1) Celso Daniel : prefeito. Assassinado em janeiro de 2002

O prefeito de Santo André, Celso Daniel, foi sequestrado e apareceu morto no dia 18 de janeiro de 2002. Era ate então, o coordenador da pré-campanha de Lula à Presidência.

2) Antônio Palácio de Oliveira: garçom. Assassinado em fevereiro de 2003

Um é o garçom Antônio Palácio de Oliveira, que serviu o prefeito e Sérgio Sombra no restaurante Rubaiyat em 18 de janeiro de 2002, noite do sequestro. Foi assassinado em fevereiro de 2003.

Trazia consigo documentos falsos, com um novo nome. Membros da família disseram que ele havia recebido R$ 60 mil, de fonte desconhecida, em sua conta bancária. O garçom ganhava R$ 400 por mês.

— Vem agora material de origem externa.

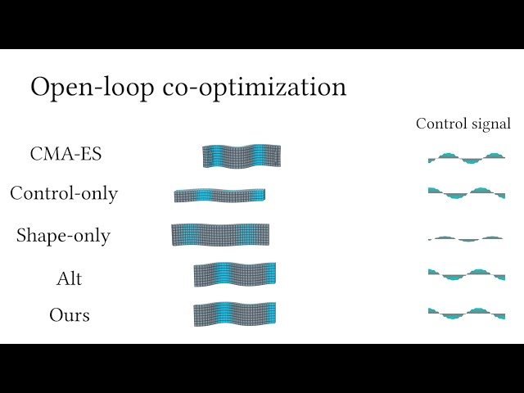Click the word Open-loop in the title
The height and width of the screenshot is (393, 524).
click(x=93, y=88)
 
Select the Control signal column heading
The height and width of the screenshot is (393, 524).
click(x=463, y=124)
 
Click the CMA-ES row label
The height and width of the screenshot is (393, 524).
click(x=66, y=154)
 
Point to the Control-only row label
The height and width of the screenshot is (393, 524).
click(x=64, y=193)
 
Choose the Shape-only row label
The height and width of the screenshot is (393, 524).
click(x=63, y=235)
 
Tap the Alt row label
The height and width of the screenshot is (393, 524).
click(x=69, y=278)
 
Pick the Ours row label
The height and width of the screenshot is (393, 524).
click(x=70, y=314)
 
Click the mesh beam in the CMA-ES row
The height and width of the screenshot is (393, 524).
click(x=242, y=156)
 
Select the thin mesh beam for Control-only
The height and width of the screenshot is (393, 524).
click(x=219, y=196)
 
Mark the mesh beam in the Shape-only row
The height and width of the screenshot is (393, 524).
click(x=220, y=235)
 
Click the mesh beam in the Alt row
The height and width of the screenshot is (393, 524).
click(x=235, y=274)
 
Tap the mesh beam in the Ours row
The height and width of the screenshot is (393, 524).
click(x=235, y=314)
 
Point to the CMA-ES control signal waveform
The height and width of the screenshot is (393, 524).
click(x=467, y=158)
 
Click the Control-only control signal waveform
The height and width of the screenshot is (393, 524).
click(x=467, y=193)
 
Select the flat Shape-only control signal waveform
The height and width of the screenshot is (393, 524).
click(x=466, y=239)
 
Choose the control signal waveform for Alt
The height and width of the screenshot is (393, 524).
click(x=467, y=274)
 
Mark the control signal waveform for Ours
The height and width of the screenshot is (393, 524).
click(x=467, y=314)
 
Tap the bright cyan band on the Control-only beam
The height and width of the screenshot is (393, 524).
click(x=204, y=196)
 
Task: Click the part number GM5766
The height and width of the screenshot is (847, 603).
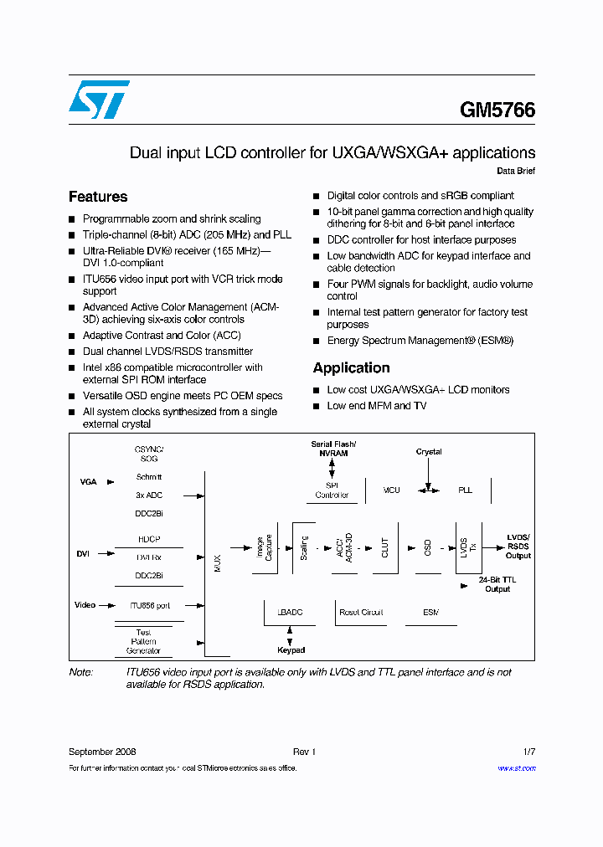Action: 497,110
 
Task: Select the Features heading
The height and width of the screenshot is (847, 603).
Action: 98,197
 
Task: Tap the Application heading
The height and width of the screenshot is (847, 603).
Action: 351,367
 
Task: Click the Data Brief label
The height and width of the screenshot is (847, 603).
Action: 516,171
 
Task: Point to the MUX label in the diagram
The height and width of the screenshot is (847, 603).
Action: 218,562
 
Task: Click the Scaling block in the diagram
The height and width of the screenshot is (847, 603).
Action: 303,548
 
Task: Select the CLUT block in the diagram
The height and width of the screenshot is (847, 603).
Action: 385,548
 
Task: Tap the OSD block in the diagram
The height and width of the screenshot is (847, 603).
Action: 427,548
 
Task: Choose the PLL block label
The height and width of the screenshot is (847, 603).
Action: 465,490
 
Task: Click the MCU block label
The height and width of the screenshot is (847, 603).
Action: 392,490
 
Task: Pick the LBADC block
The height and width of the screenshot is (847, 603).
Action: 290,613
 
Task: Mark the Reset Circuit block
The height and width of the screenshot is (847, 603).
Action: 361,613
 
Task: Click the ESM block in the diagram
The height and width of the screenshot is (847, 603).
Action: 430,613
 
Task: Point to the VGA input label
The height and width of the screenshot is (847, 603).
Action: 88,482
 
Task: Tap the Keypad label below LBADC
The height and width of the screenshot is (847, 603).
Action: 291,650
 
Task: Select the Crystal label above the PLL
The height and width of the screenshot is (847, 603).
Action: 429,452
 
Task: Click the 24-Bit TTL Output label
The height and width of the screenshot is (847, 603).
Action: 497,584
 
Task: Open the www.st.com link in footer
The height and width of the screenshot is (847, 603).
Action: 516,768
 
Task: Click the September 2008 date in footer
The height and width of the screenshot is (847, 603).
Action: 102,752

De acordo com seus colegas de trabalho, na noite do sequestro do prefeito, ele teria ouvido uma conversa sobre qual teria sido orientado a silenciar.

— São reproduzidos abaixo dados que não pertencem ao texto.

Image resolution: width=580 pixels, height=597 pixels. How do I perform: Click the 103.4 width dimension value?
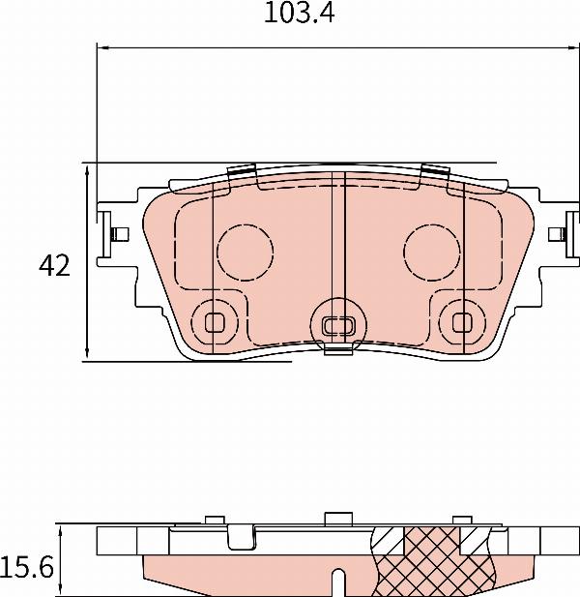tap(293, 15)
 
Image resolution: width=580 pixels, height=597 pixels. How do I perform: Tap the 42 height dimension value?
tap(54, 266)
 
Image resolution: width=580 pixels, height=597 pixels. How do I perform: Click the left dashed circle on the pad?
tap(246, 252)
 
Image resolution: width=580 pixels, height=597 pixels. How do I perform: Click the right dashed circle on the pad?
tap(431, 252)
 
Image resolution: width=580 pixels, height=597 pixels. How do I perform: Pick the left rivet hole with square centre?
tap(215, 320)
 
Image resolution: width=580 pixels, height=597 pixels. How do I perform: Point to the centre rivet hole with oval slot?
tap(337, 323)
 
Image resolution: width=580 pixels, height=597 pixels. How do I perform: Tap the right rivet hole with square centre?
tap(461, 320)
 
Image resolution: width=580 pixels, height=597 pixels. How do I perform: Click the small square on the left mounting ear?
tap(121, 234)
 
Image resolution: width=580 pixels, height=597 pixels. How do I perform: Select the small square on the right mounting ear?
tap(555, 234)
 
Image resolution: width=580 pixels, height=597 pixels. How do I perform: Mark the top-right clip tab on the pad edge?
tap(435, 172)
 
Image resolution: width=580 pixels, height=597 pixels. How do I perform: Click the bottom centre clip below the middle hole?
tap(337, 350)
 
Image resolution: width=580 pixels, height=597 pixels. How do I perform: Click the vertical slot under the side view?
tap(337, 584)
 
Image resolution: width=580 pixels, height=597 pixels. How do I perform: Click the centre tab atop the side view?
tap(337, 517)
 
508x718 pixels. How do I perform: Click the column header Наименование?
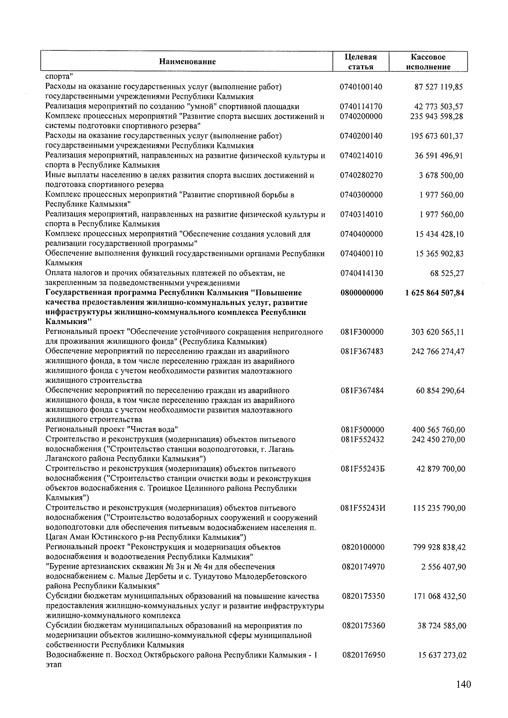[187, 62]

3) Paulo Henrique Brito: testemunha da morte do garçom. Assassinado em março de 2003

Vinte dias depois da morte de Oliveira, Paulo Henrique Brito, a única testemunha desse assassinato, foi morto no mesmo lugar com um tiro nas costas.

4) Iran Moraes Rédua: reconheceu o corpo de Daniel. Assassinado – dezembro de 2003

Em dezembro de 2003, o agente funerário Iran Moraes Rédua foi assassinado com dois tiros quando estava trabalhando. Rédua foi a primeira pessoa que reconheceu o corpo de Daniel na estrada e chamou a polícia.

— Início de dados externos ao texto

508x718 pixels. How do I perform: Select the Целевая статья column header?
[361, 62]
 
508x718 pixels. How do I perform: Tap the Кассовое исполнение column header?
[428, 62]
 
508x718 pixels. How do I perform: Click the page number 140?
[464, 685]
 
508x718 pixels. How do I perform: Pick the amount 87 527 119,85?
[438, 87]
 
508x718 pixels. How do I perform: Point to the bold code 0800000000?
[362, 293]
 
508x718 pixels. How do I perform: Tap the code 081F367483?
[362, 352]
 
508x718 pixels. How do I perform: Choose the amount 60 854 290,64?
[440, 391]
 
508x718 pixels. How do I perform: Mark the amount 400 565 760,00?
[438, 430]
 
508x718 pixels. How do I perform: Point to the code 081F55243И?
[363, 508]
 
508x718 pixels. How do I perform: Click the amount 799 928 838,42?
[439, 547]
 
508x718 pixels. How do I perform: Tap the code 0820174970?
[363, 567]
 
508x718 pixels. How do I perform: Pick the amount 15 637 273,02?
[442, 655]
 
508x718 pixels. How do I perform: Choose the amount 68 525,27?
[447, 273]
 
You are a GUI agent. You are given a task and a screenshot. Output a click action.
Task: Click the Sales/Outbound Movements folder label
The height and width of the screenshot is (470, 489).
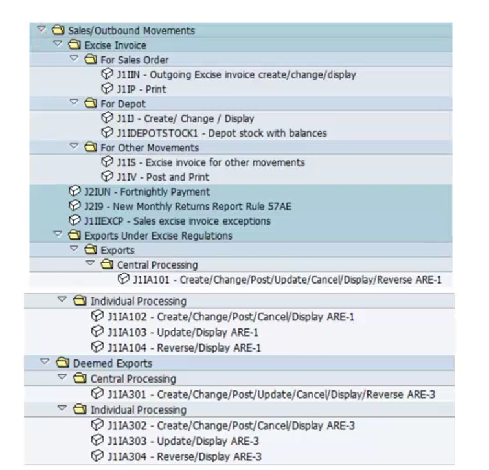pos(131,30)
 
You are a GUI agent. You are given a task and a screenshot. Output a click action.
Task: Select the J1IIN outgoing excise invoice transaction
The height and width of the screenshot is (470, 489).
pos(236,75)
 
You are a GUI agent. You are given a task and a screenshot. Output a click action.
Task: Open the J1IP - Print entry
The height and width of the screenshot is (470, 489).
pos(141,89)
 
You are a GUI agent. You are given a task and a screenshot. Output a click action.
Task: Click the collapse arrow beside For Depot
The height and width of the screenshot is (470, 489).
pos(74,102)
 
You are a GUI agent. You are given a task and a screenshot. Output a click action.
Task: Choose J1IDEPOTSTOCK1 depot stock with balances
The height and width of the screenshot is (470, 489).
pos(222,133)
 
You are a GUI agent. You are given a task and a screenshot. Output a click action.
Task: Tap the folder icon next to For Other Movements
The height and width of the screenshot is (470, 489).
pos(91,147)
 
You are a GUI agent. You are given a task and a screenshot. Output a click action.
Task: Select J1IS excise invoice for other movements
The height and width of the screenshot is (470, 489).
pos(210,162)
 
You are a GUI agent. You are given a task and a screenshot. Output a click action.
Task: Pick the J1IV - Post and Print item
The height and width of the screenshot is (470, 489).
pos(163,177)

5) Dionízio Severo: suposto elo entre quadrilha e Sombra. Assassinado – abril de 2002

Dionízio Severo, detento apontado pelo Ministério Público como o elo entre Sérgio Sombra, acusado de ser o mandante do crime, e a quadrilha que matou o prefeito, foi assassinado na cadeia, na frente de seu advogado.

Sua morte se deu três meses depois da de Celso e dois dias depois de ter dito que teria informações sobre o episódio.

6) Sérgio Orelha: amigo de Severo. Assassinado em 2002

O homem que o abrigou no período em que a operação teria sido organizada, Sérgio Orelha, também foi assassinado.

7) Otávio Mercier: investigador que ligou para Severo. Morto em julho de 2003

O investigador do Denarc Otávio Mercier, que ligou para Severo na véspera do sequestro, morreu em troca de tiros com homens que tinham invadido seu apartamento.

8) Carlos Delmonte Printes: legista morto em 12 de outubro de 2005

O último cadáver foi o do legista Carlos Delmonte Printes.